Ainsi, la tournée théâtrale dans six villages de deux communes rurales de la région de Koulikoro, aux environs de Bamako,  a visé à améliorer la compréhension par les populations rurales de leur rôle dans la mise en œuvre, le suivi et l’évaluation du CSCRP. Il s’agit d’abord de responsabiliser ces populations villageoises, en suscitant confiance en soi et forte implication, de mettre ensuite le doigt sur le caractère endogène du développement du village (valorisation des ressources locales, y compris humaines) et, enfin, dans un contexte de décentralisation, de donner un pouvoir de décision à l’ensemble des villageois, en particulier aux femmes et aux jeunes.

La pièce est bien conçue, les thèmes sont variés et pertinents, allant de l’exode rural, l’éducation, la santé, au rôle des femmes et des jeunes, la prise en main du développement local... Le message est clair sur ces thèmes : « L'aide et l'appui aux initiatives locales ne sont que des appoints », « la contribution des populations est toujours demandée pour l'effort d'investissement au profit du développement », ou encore « Personne ne viendra nous développer à notre place ».

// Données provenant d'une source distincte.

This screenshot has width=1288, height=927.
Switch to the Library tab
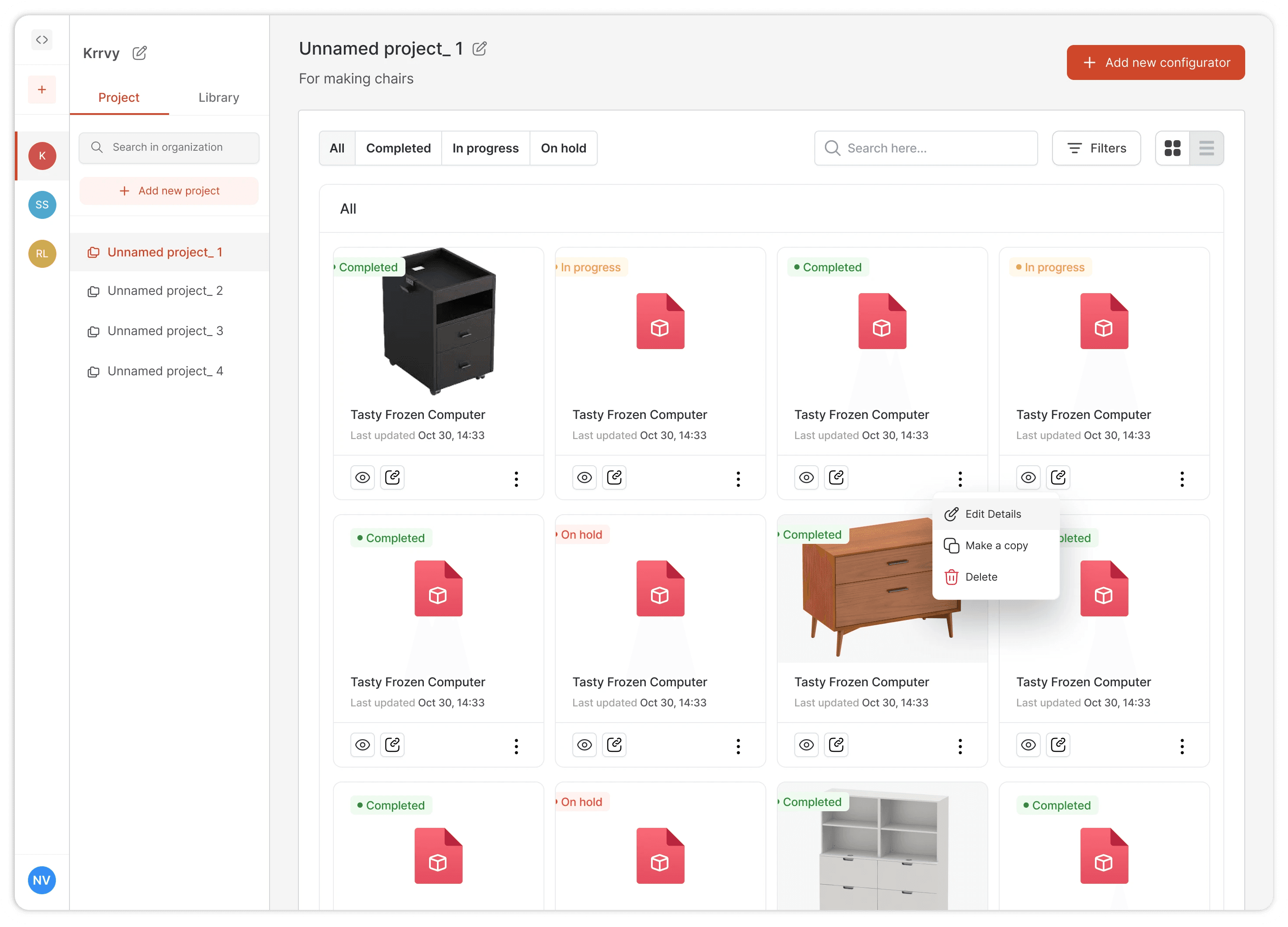click(x=218, y=98)
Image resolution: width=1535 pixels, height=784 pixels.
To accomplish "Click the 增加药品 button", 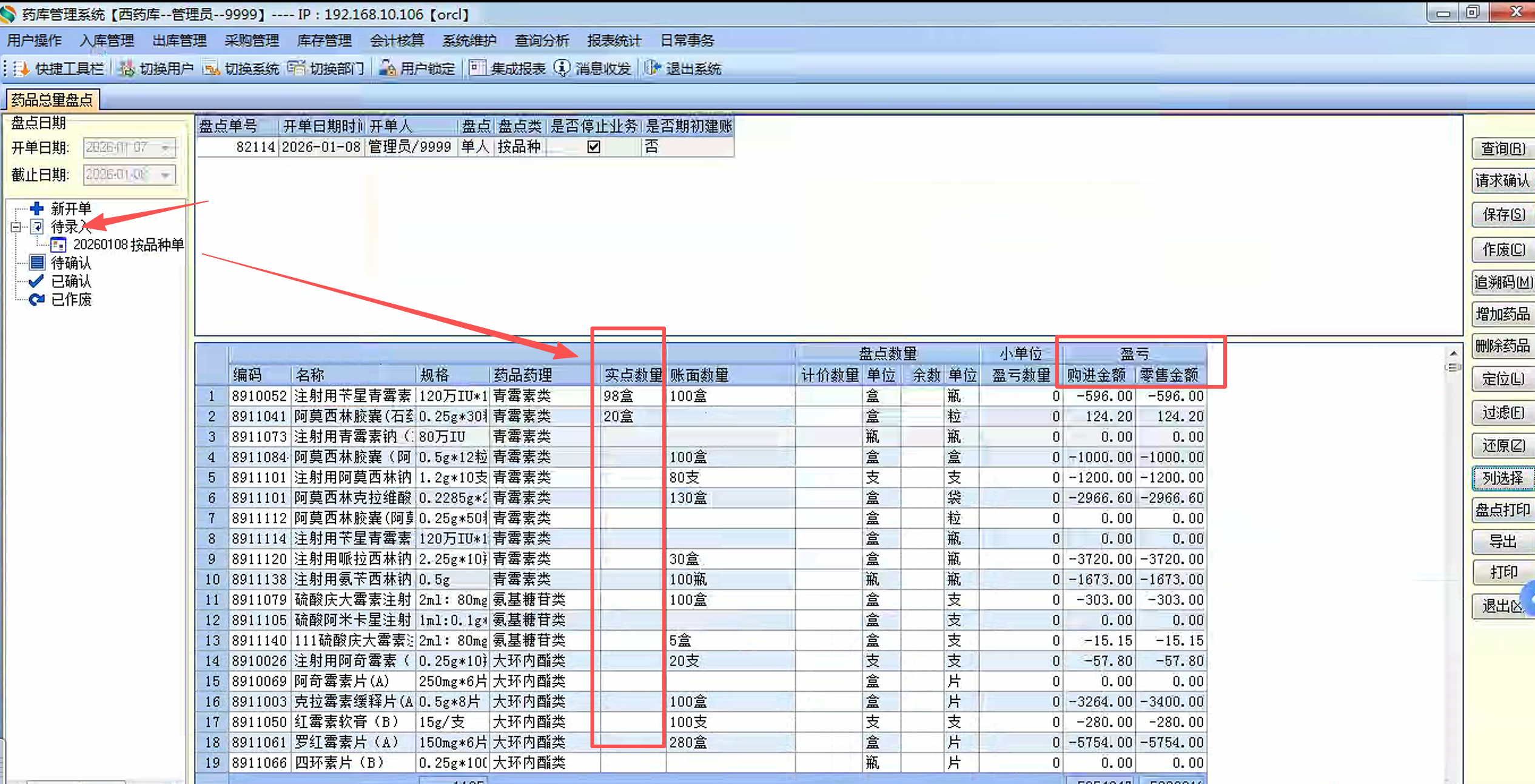I will [1502, 314].
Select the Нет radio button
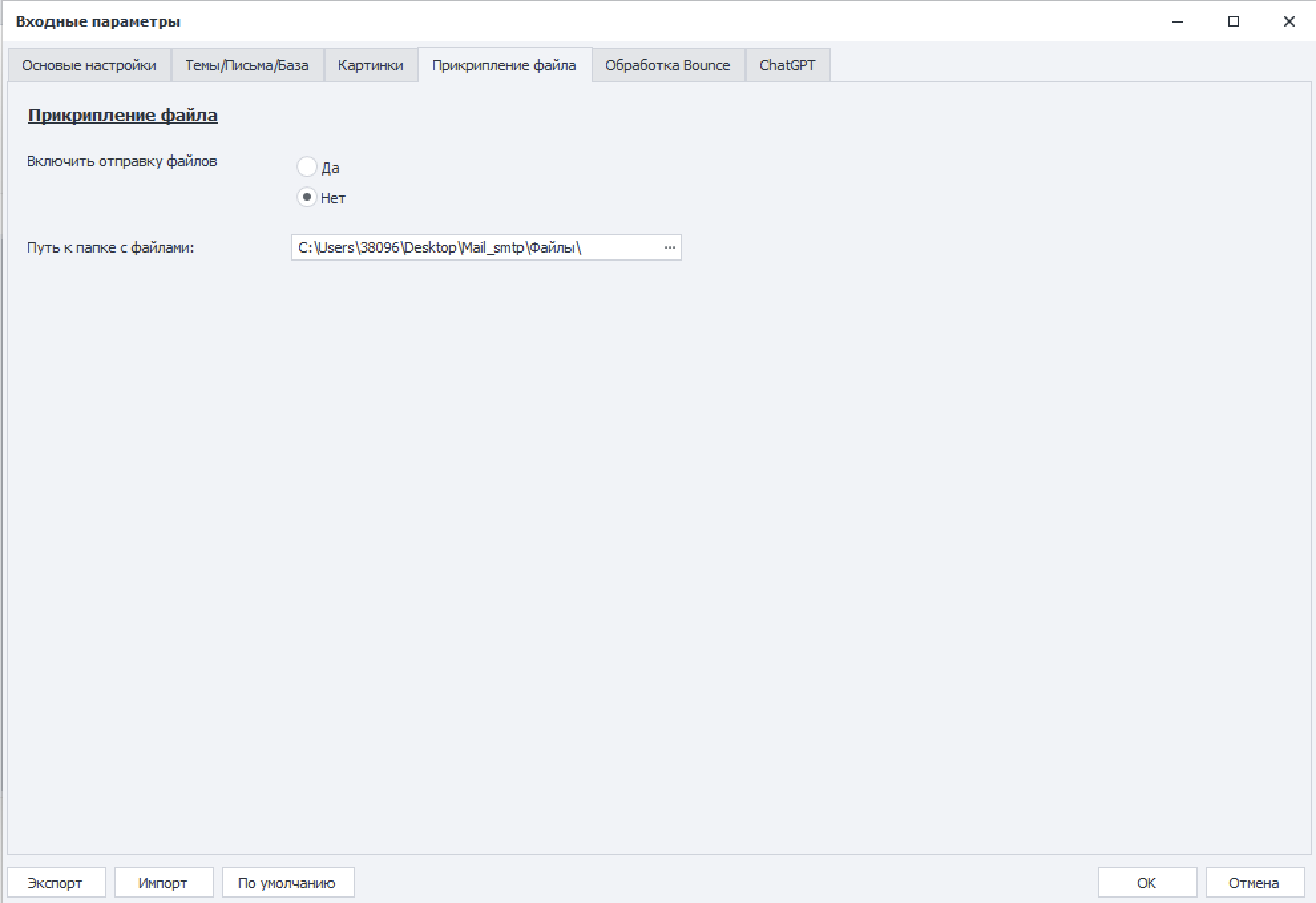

Interaction avec le public

Devant une foule joyeuse, sur la place du village plus animée que de coutume, éclairée pour la circonstance, la pièce commence par une séance d’animation musicale et de danse au son du tam-tam, comme pour chauffer le public et annoncer la couleur. Ensuite, vient le salut de la troupe à toutes les composantes hiérarchiques du village (le chef de village et les notables à qui on remet dix colas pour leur dire merci de l’accueil), les femmes « piliers sans lesquels le village ne peut tenir », les jeunes « en charge de l’avenir ».

Commence alors le jeu dans une pièce dont le genre participatif consiste en des questions-réponses entre acteurs et spectateurs. A la fin de la pièce, un récapitulatif de compréhension est animé soit par le directeur de la troupe, soit par un représentant de la Cellule Technique en charge du CSCRP. La clôture du spectacle se fait encore et toujours dans une bonne ambiance de musique et de danse impliquant acteurs et spectateurs.

Les acteurs jouent juste et sont au plus près des situations, aussi proches que possible de la réalité locale. D’où cette réaction de Silamankan Traore, le chef de village par intérim de Bougouni Sotiguila : « Nous avons compris le message. Ce que vous avez dit décrit très bien notre situation et donc nous concerne au plus haut point. C’est pourquoi nous n’avons pas eu tord de sortir si massivement pour participer à cette fête ».

« Nous ne pouvons que vous remercier pour cette prestation qui décrit la réalité de notre village. Nous en sommes conscients et travaillons d’ailleurs dans cette direction », a dit pour sa part Wre Traore, un habitant du village de Seliba, Commune de Sanankoro Djitoumou au sud-est de Bamako.

En fait, le théâtre est apprécié par les populations, surtout rurales, comme un divertissement. A chaque représentation on pouvait évaluer le public sur la place du village à plusieurs centaines dont une très grande majorité de femmes et de jeunes. L’interactivité de la pièce de théâtre permet d’ancrer le sujet dans le vécu des gens et de leur fournir une plateforme de discussion.

Les dialogues de la pièce de théâtre utilisent un langage compréhensible et adapté au public et la troupe conçoit sa contribution comme un ensemble constitué de la pièce, de l’animation musicale et de la modération d’une discussion avec le public. Cette animation crée une atmosphère ouverte et joyeuse et la pièce peut faciliter ainsi une discussion animée.

Adopté en 2006, le Cadre Stratégique pour la Croissance et la Réduction de la Pauvreté du Mali vise à promouvoir une croissance partagée et la réduction de la pauvreté, notamment par la relance des secteurs productifs et la consolidation des réformes du secteur public.